My key to independence was in my hand the whole time !

I remember the day that I was handed my very first white cane. I was in grade 8 and all I could think was ” you don’t think my huge giant sized textbooks, my magnifying glass, and computer don’t make me stick out enough. Oh wait it was the Teachers Aid that was following me around to every class that kept my blindness incognito right? ” I remember thinking there is no way I am going to use this, I mean if I tripped I just made a joke of it and went on about life, and if I was running with my friends and hanging out at night girls who are 13 and 14 hang onto each other all the time so that was easy enough.
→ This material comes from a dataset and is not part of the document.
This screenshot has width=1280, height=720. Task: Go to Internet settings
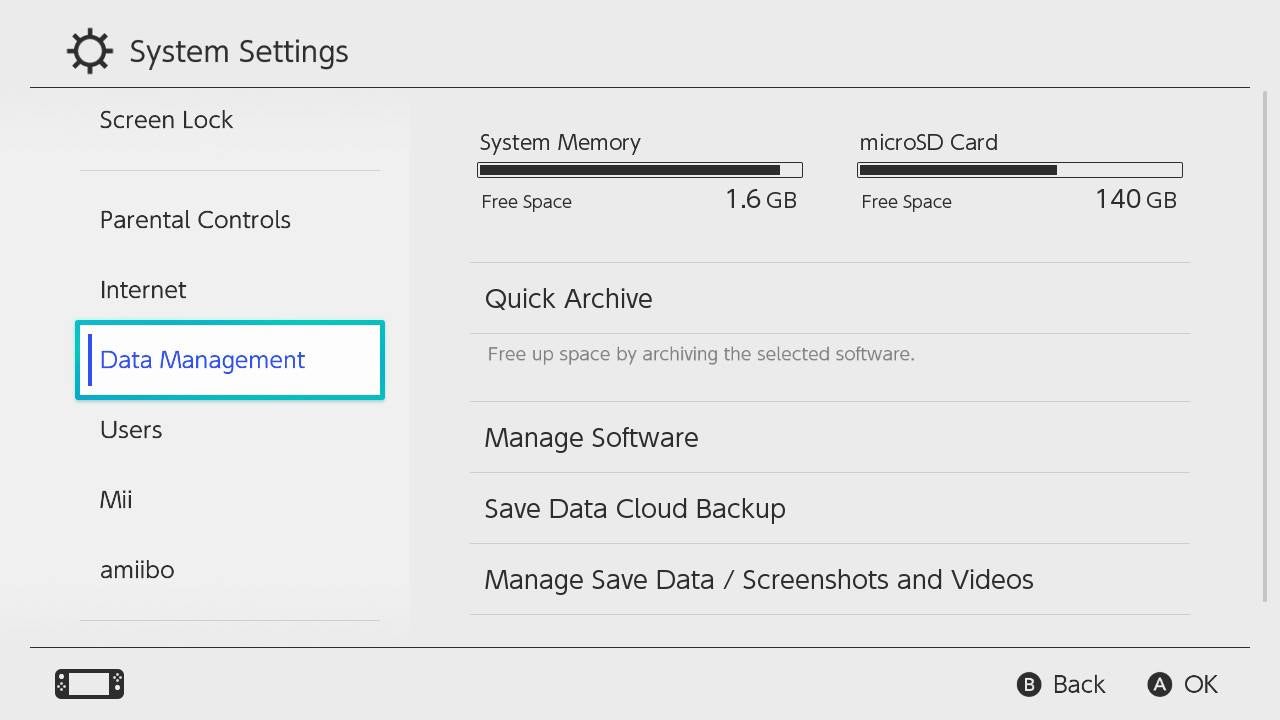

There was a point when I was in grade 10 when I decided ok maybe I need it a little bit and did a little bit of a trial and started using it at school and it did just what I thought it would. It brought more negative attention to me, and god knows I was receiving plenty without it.

I never used my cane on a consistent basis until I was in University. I really found that when I transitioned to University I had a hard time navigating alone and with the transition from High School to University was also the transition of living with my parents on the farm to living in the city alone.
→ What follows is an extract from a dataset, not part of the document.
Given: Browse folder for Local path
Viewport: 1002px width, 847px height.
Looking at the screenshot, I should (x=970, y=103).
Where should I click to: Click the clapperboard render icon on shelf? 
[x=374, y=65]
I never used my cane outside of school when I was with friends because I hated feeling like I was the odd one out and I always felt like people were staring at me. It wasn’t until I had a major change in vision that I had to use my white cane no matter what there was no other option.

I was not happy that I had to start using my cane every day all day and rely on it but it was only a few months into my significant vision loss that i realized that I had been really looking at the white cane with the wrong attitude. The white cane did not stand for disability, difference, and inequality but it stood for Independence, confidence and the key to a life that I wanted to live.
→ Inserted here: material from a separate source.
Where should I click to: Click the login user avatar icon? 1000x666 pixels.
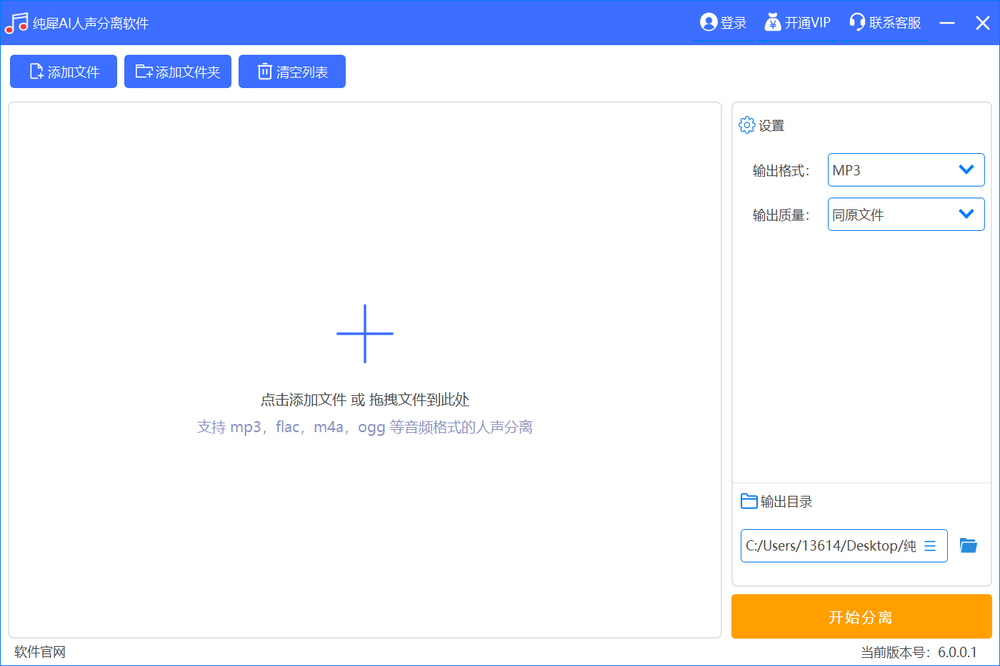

Once I opened up to looking at my cane differently my whole world opened up. I was able to travel where I wanted when I wanted, it gave me the confidence to take on new adventures and really tackle the world. I had always thought growing up that my blindness was something to be hidden to be ashamed of, yet that wasn’t the case at all. It is something to embrace, be proud of and live the life I want despite being blind.

After finally embracing my cane it felt like it opened up a whole new world, and a whole new person. I slowly became more confident, more vocal, more social, and found the person that I wanted to be which was always hidden away trying to keep this secret that no one could ever know. When really my blindness is what makes me me, it is a part of me like my eyes are green and my hair is blonde or red depending on the time in my life ha ha ha.

I wish that someone would have told me that I was holding the key to independence every time I picked up my white cane much sooner, or that I had figured it out much sooner. Now to show the world, this week is White Cane week a time to educate the world on what the White Cane is and what it stands for, do not fold up your cane and hide it in your closet walk with your head high and proud that you are able to live the life that you want because of that white cane.

Until Next Time

Ashley and Rick

2 thoughts on “My key to independence was in my hand the whole time !

  1. I can see myself doing the same as you if I needed the white cane when I was younger. Heck, when I needed it as an adult I hid it for as long as possible and for some of the same reasons you outlined. I’m so glad you were able to come to terms with and embrace your sight loss while grabbing hold of your independence. You’re an excellent role model for others.